How to complete this task –
Your task is to output the listing exactly, leaving every image out.

* * *

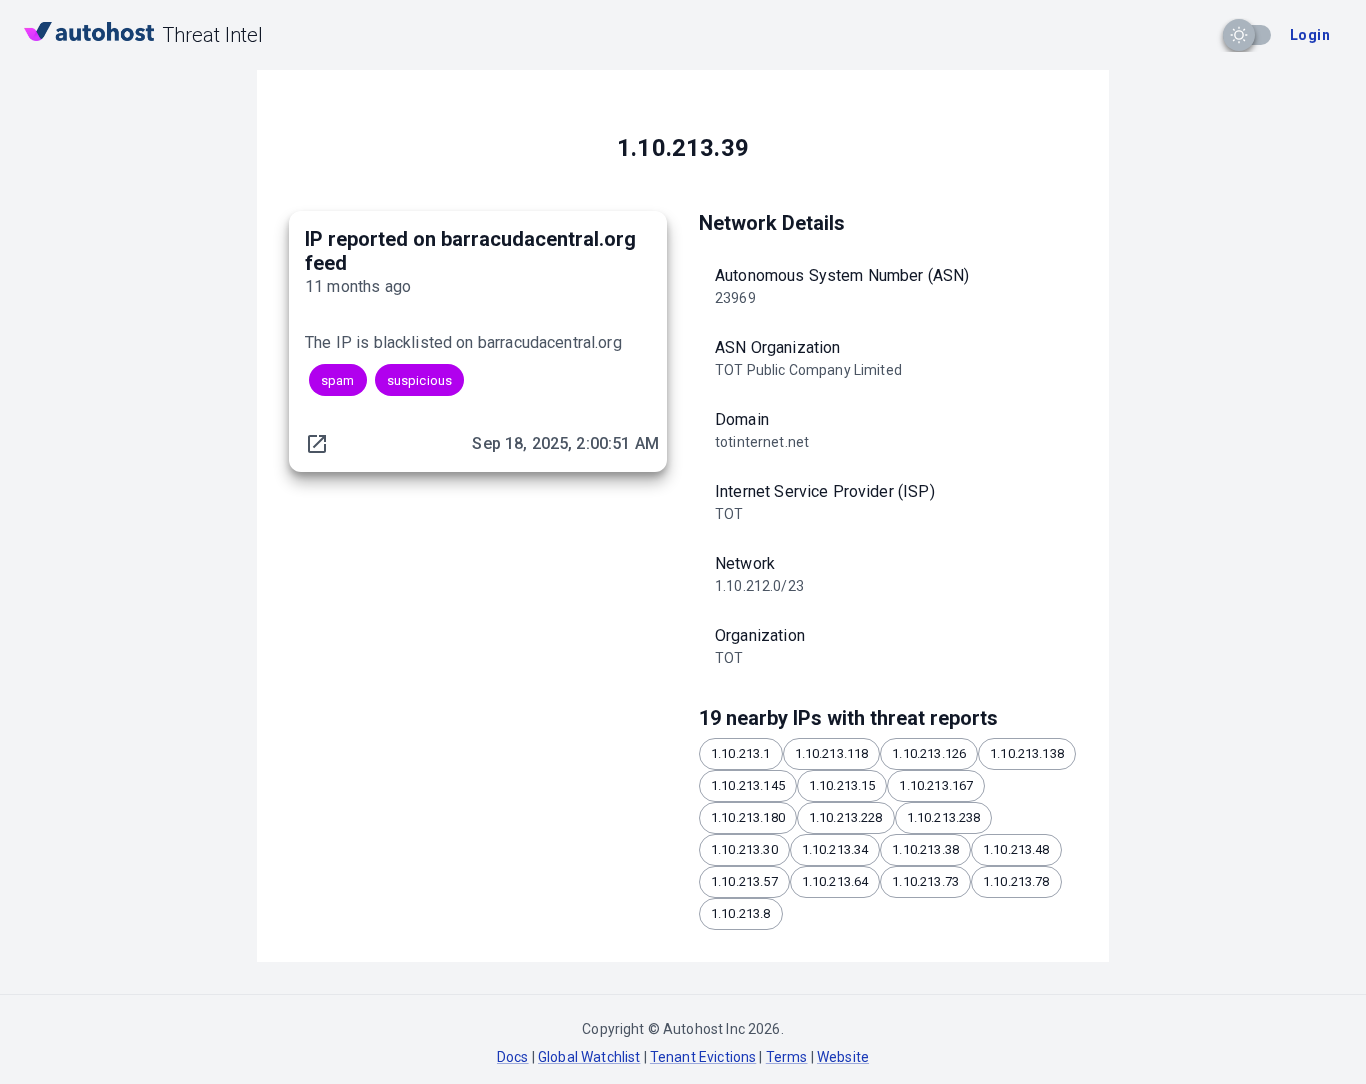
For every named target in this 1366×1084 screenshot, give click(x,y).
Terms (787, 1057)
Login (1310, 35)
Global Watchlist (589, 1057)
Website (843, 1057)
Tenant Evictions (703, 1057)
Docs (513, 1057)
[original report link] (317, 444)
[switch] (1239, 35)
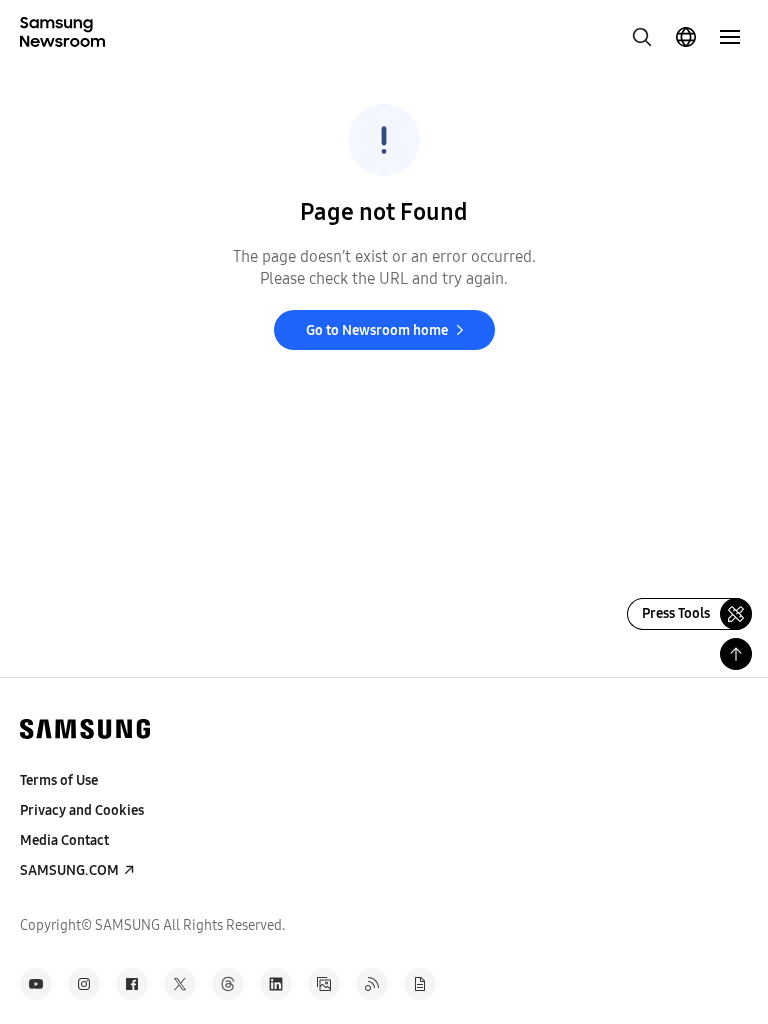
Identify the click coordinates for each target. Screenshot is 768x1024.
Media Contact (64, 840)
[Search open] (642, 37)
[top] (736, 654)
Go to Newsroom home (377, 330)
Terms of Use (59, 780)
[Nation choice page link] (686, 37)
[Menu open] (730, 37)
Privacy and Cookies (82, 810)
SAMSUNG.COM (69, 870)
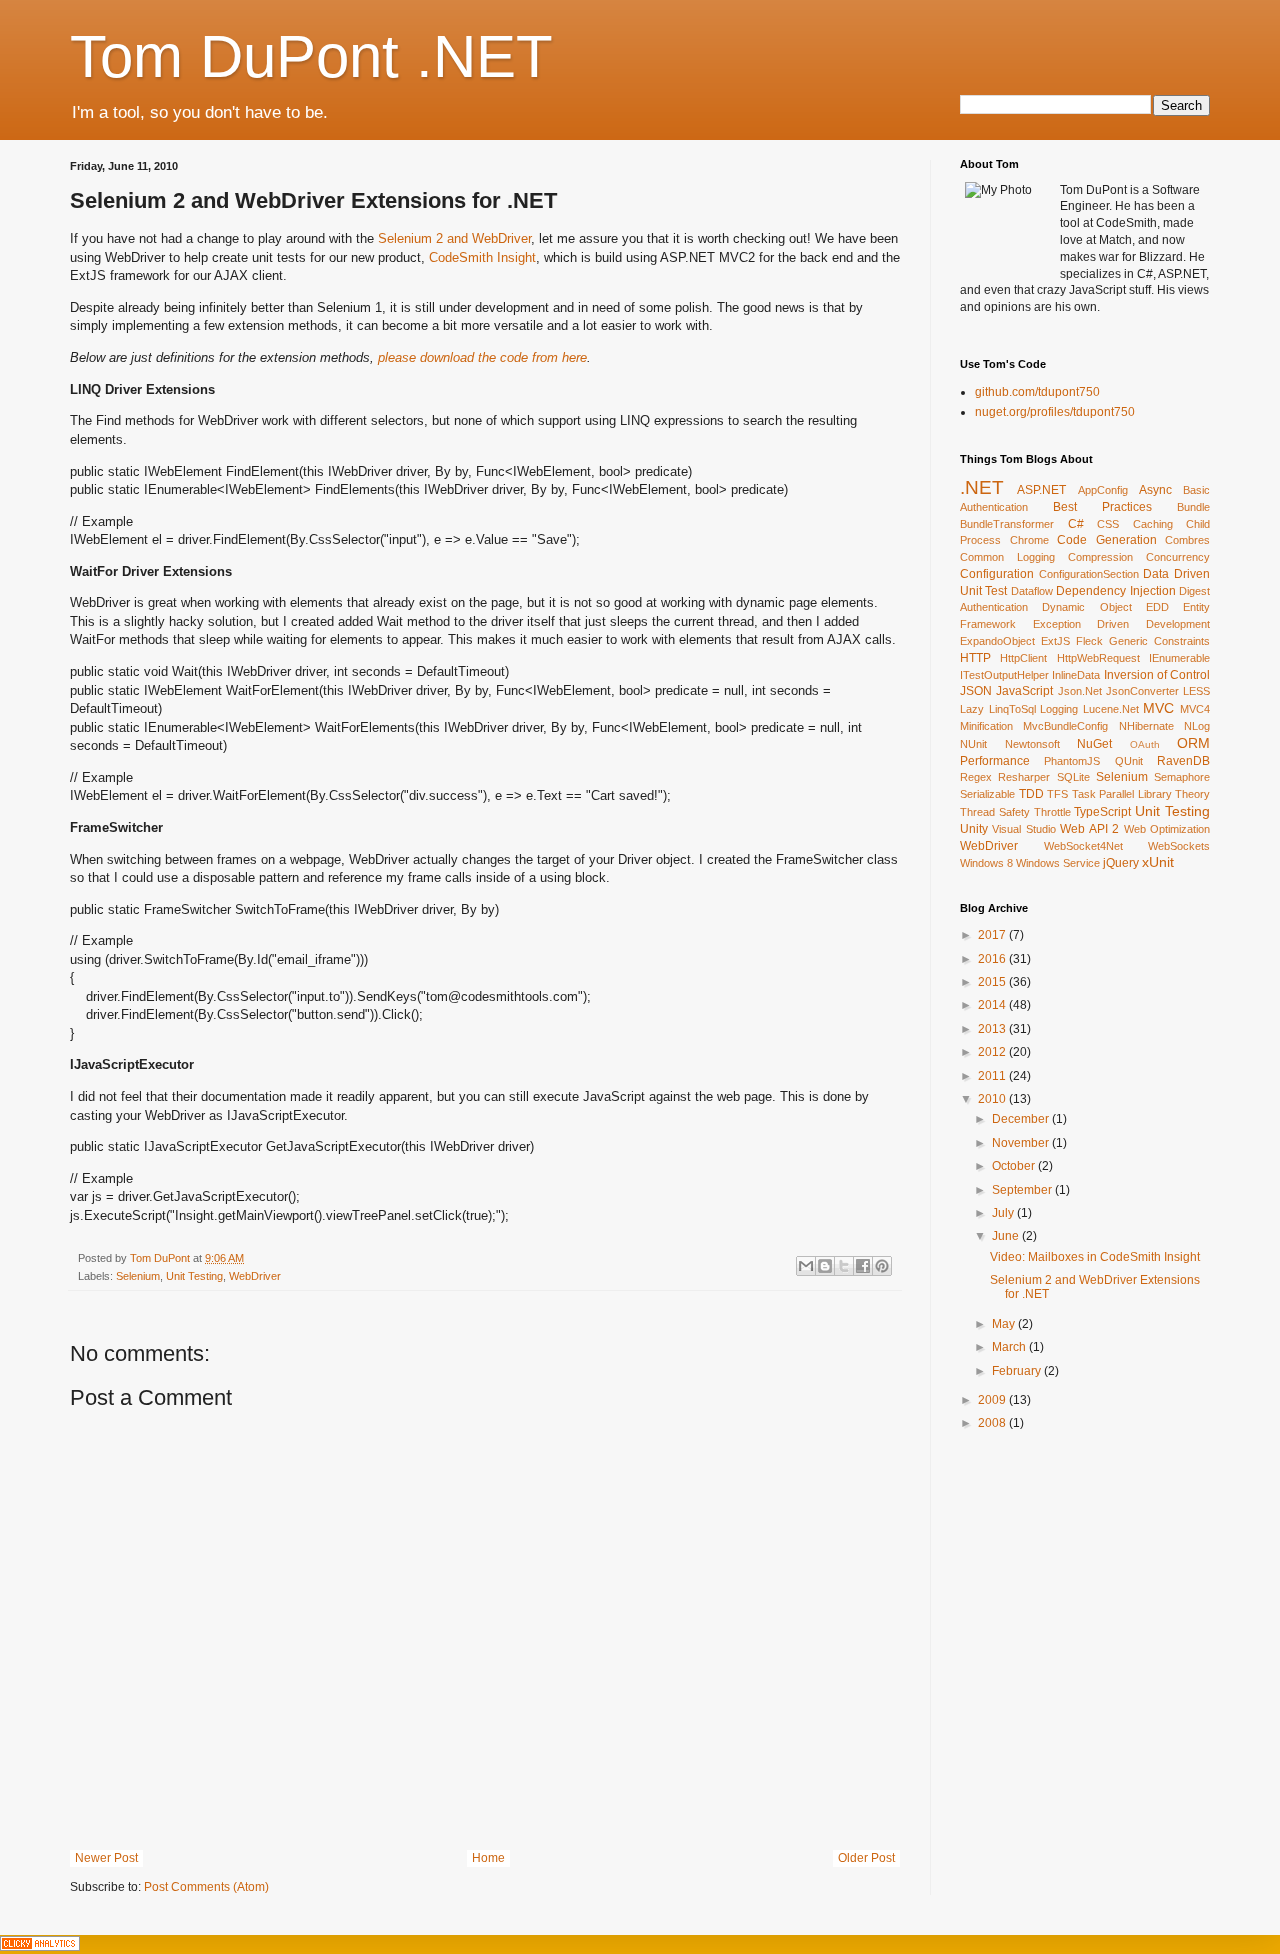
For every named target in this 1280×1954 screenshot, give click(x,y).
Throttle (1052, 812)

* * *

Task response –
For every named target in this 1366×1084 screenshot, give click(x,y).
Terms (787, 1057)
Login (1310, 35)
Global Watchlist (589, 1057)
Website (843, 1057)
Tenant Evictions (703, 1057)
Docs (513, 1057)
[original report link] (317, 444)
[switch] (1239, 35)
Identify the click coordinates for each target. Screenshot is 768x1024.
Media Contact (64, 840)
[Search open] (642, 37)
[top] (736, 654)
Go to Newsroom home (377, 330)
Terms of Use (59, 780)
[Nation choice page link] (686, 37)
[Menu open] (730, 37)
Privacy and Cookies (82, 810)
SAMSUNG.COM (69, 870)
For every named target in this 1280×1954 screenshot, give click(x,y).
Throttle (1052, 812)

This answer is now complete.